--- PAGE EXCERPT Enclosed Below ---

This section shifts the analysis from a description of IHSS program recipients to the consideration of the quality of care and other outcomes given the “choice” of provider types. The data sources used for this comparison are the IHSS assessments and Medicaid claims data. In combination these data sources enable us to investigate the following question:
Adjusting for disability and other attributes, what are the Medicaid program expenditures and health care events incurred by IHSS Plus Waiver program and non-waiver recipients? Are there differences by age group?
Included in these comparisons are all IHSS services, as well as personal care from Medicaid HCBS waiver programs. These services are available to eligible Medicaid recipients, and are unaffected by whether the recipient is enrolled in Medicaid managed care. Additionally, we examine Medicaid-reimbursed hospital, ER, nursing home, home health, and medical provider claims. These services generally do not generate a claims-record for persons in Medicaid managed care, so the sample size for analyses involving these services reduce to beneficiaries receiving health care reimbursed through fee for service claims. For hospital, nursing home, and ER use, the compilation of claims starts with encounters occurring within or subsequent to the first month of IHSS eligibility in 2005. Expenditures and utilization for all remaining months in 2005 are compiled as the basis for calculating mean monthly expenditures for these services. The compilation of chronic health conditions from Medicaid claims, includes all claims in 2005, regardless of months of IHSS participation. This was done under the assumption that chronic conditions are pre-existing in 2005, and with recognition that the inclusion of all claims reduced some of the under reporting of conditions that occurs if only prior year claims are used in identifying diagnoses.

--- End of Enclosed PAGE EXCERPT ---
--- ENTRIES PROVIDED Enclosed Below ---

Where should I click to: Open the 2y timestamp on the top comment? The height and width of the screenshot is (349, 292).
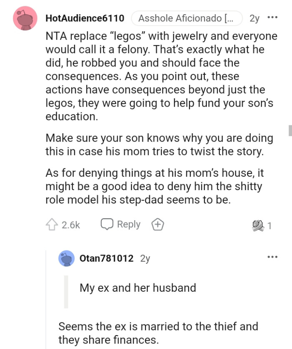tap(254, 18)
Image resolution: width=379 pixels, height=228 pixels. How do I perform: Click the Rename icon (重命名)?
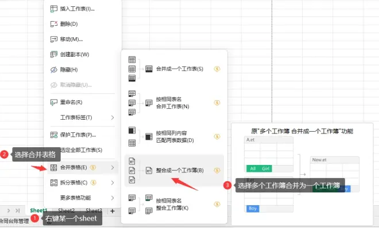[x=53, y=103]
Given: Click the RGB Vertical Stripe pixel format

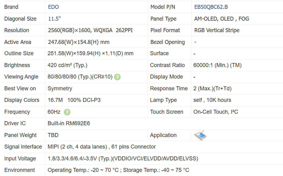Looking at the screenshot, I should 217,30.
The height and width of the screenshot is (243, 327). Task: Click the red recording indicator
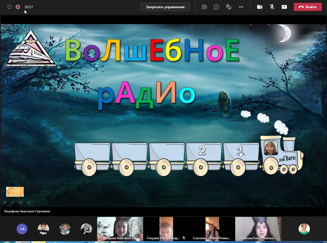(x=18, y=7)
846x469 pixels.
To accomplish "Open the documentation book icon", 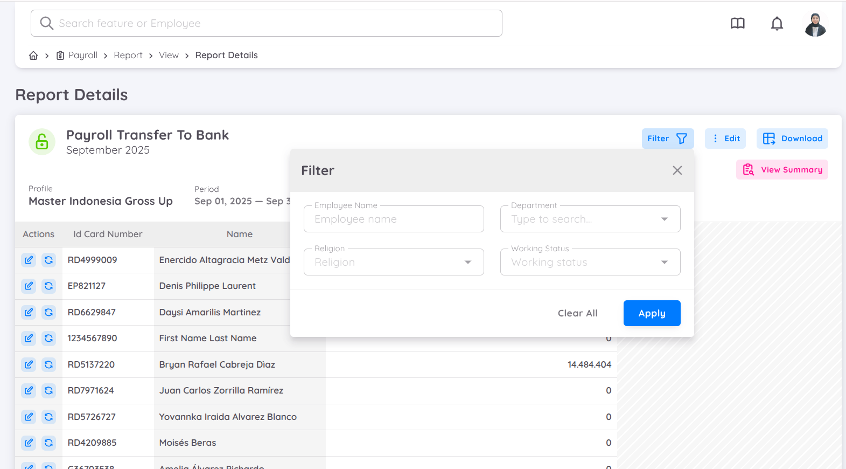I will point(737,23).
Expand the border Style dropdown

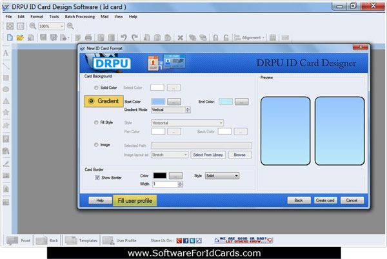(x=222, y=176)
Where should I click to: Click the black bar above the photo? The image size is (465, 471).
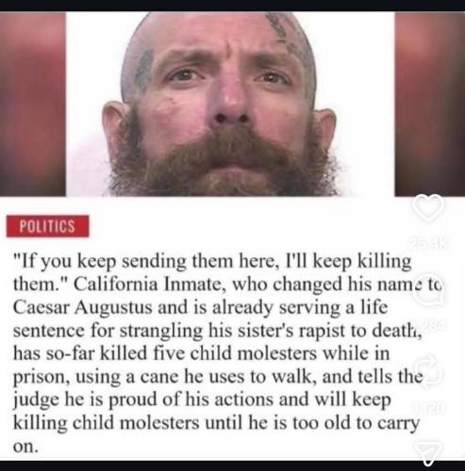[232, 6]
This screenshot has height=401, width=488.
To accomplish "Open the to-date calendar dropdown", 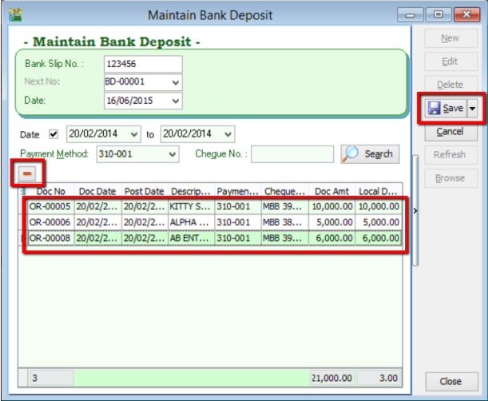I will click(x=228, y=134).
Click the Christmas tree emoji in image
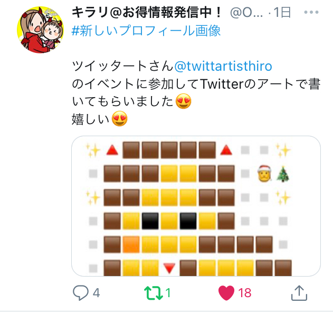 [283, 174]
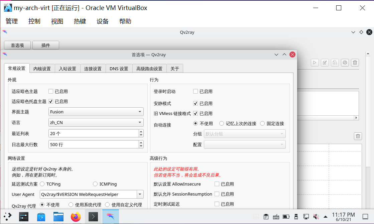Enable the 适应暗色主题 checkbox
Screen dimensions: 374x224
51,91
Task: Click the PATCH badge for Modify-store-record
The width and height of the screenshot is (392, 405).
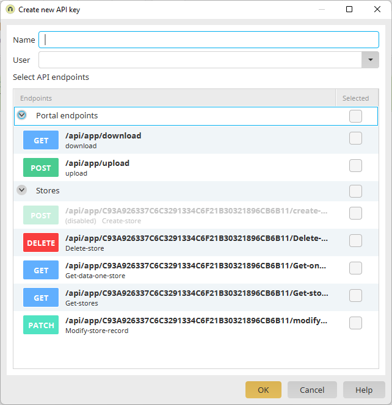Action: 41,325
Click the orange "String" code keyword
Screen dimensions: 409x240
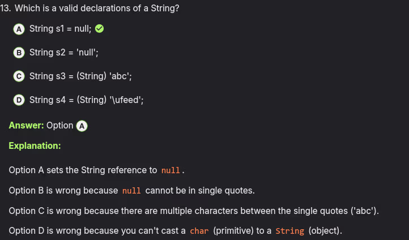click(x=289, y=231)
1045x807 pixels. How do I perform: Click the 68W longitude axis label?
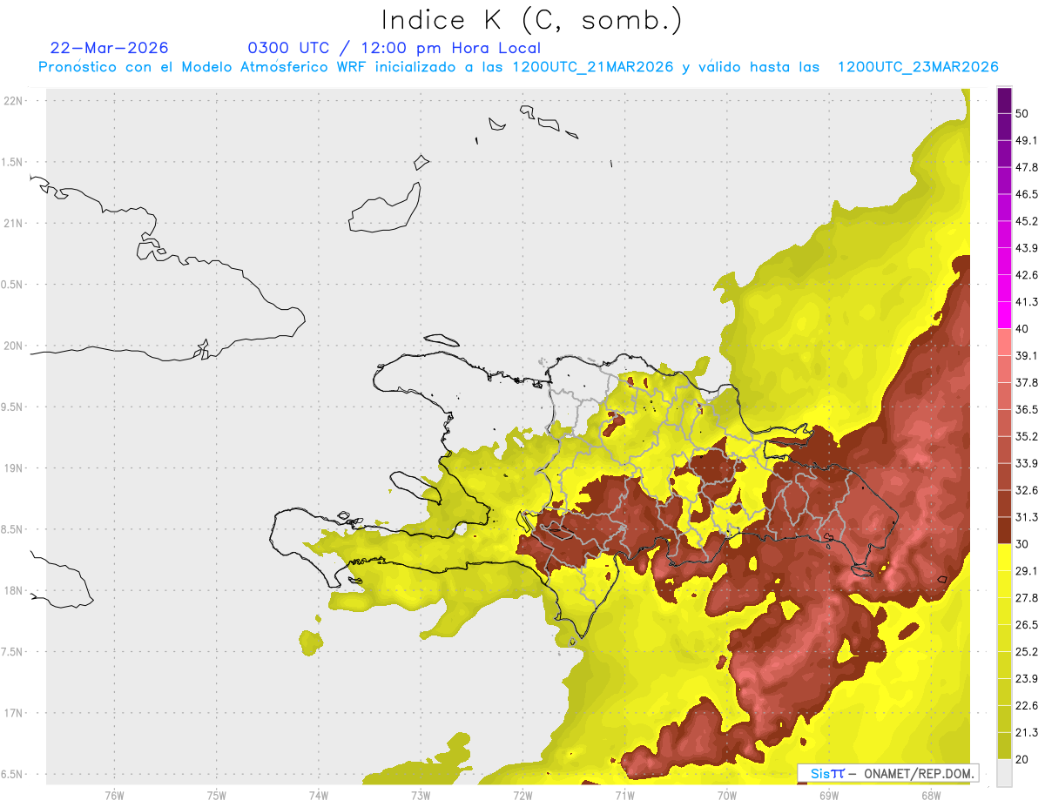[931, 796]
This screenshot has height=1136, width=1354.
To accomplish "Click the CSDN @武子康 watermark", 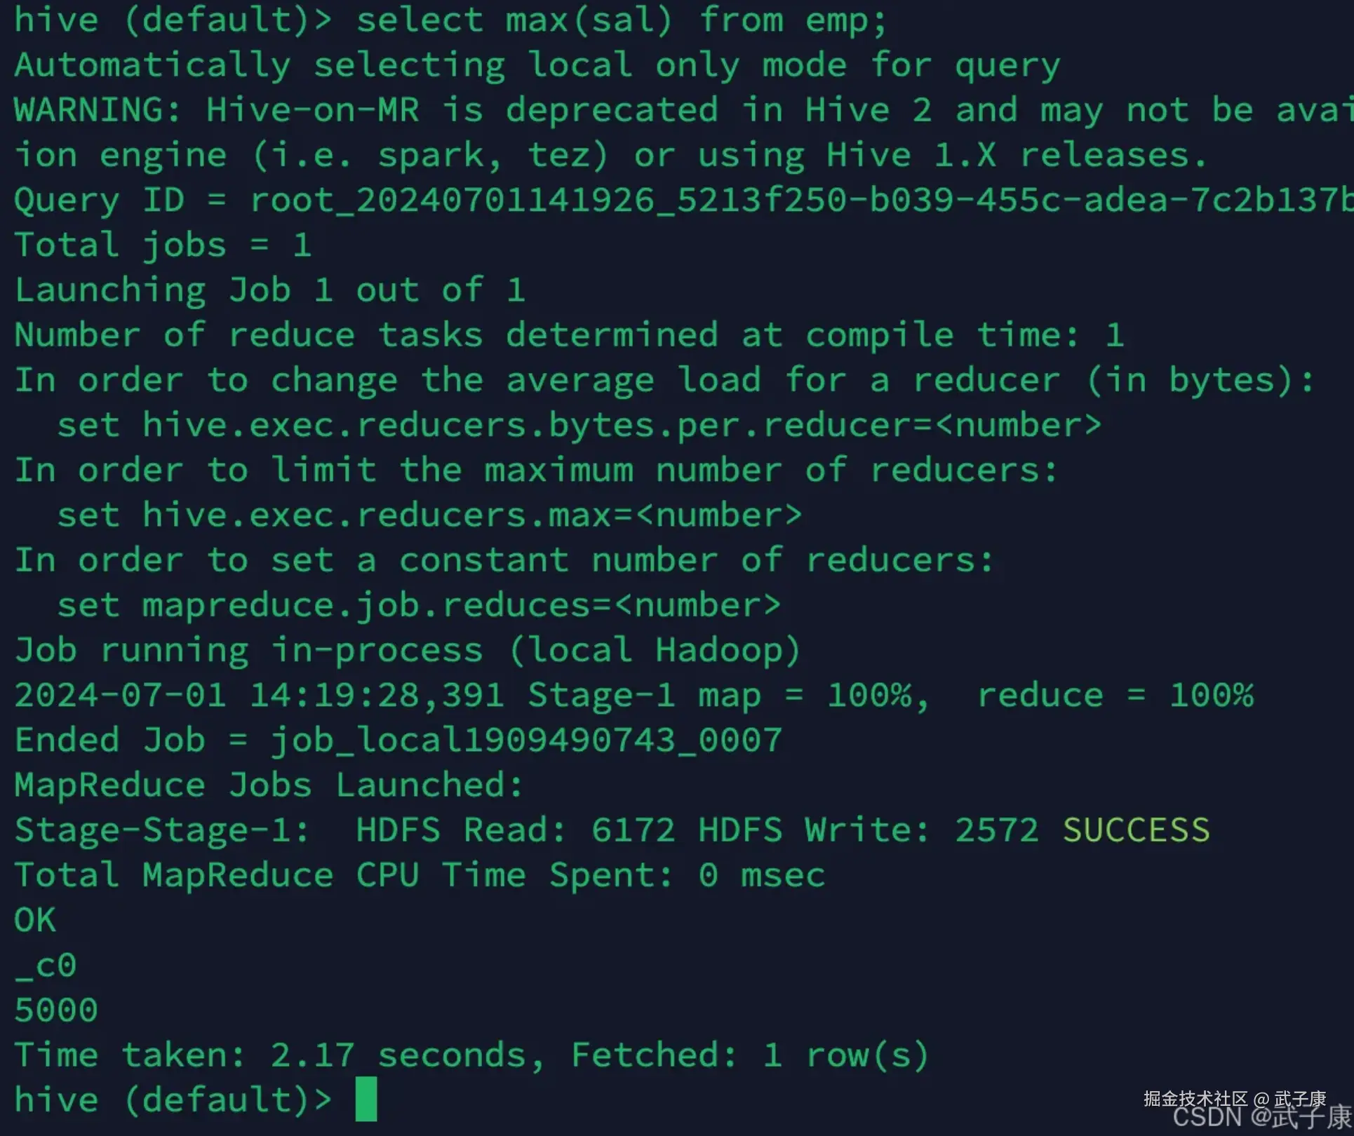I will coord(1261,1118).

--- End of Enclosed ENTRIES PROVIDED ---

Pick up the passage on IHSS provider type and Medicaid outcomes and continue it past its final sentence. The records were drawn from a separate source.

Both unadjusted descriptive and multivariate analyses of expenditures and health care events are reported. The measures of primary interest in the multivariate models are the coefficients for IHSS provider types. All models adjust for recipient gender, race/ethnicity; household size; cognitive, ADL, and breathing limitations; the number of chronic health conditions. Household size and recipient limitations are the basis of IHSS benefit eligibility. Total Authorized IHSS Hours are also included as potentially reflecting changes in functional limitations or living arrangement that may not be reflected on the baseline IHSS assessments. Authorized hours are reduced as the availability of informal care increases, so that higher hours (up to the cap of 283 hours) corresponds to an increasing reliance on paid IHSS assistance. Complementing the recipient characteristics is one county indicator: per capita income, an adjustment for prevailing cost of living. The models also include a dummy variable representing whether the individual was a new IHSS recipient in 2005 or continuing from 2004. This tests whether new recipients had different expenses and utilization than continuing recipients, after adjusting for recipient characteristics.30
30. A series of equations that included interactions between provider type and the number of chronic conditions were evaluated. These items did not sufficiently improve the fit of the model to be retained in the analyses presented. Additionally, the ordinary least squares analyses were replicated using logarithm transformations of the expenditures measures instead of raw expenditures data. These models generally had higher R2 values, but as the results testing whether the coefficients on the Parent and Spouse provider measures were significantly different from Non-Relative providers were consistent (in terms of the direction of the sign) with those in the non-transformed models we have elected to report only models with the non-transformed data. These models have the advantage of being in dollar units, and more readily understandable than the percentage comparisons possible using the logarithm transformations.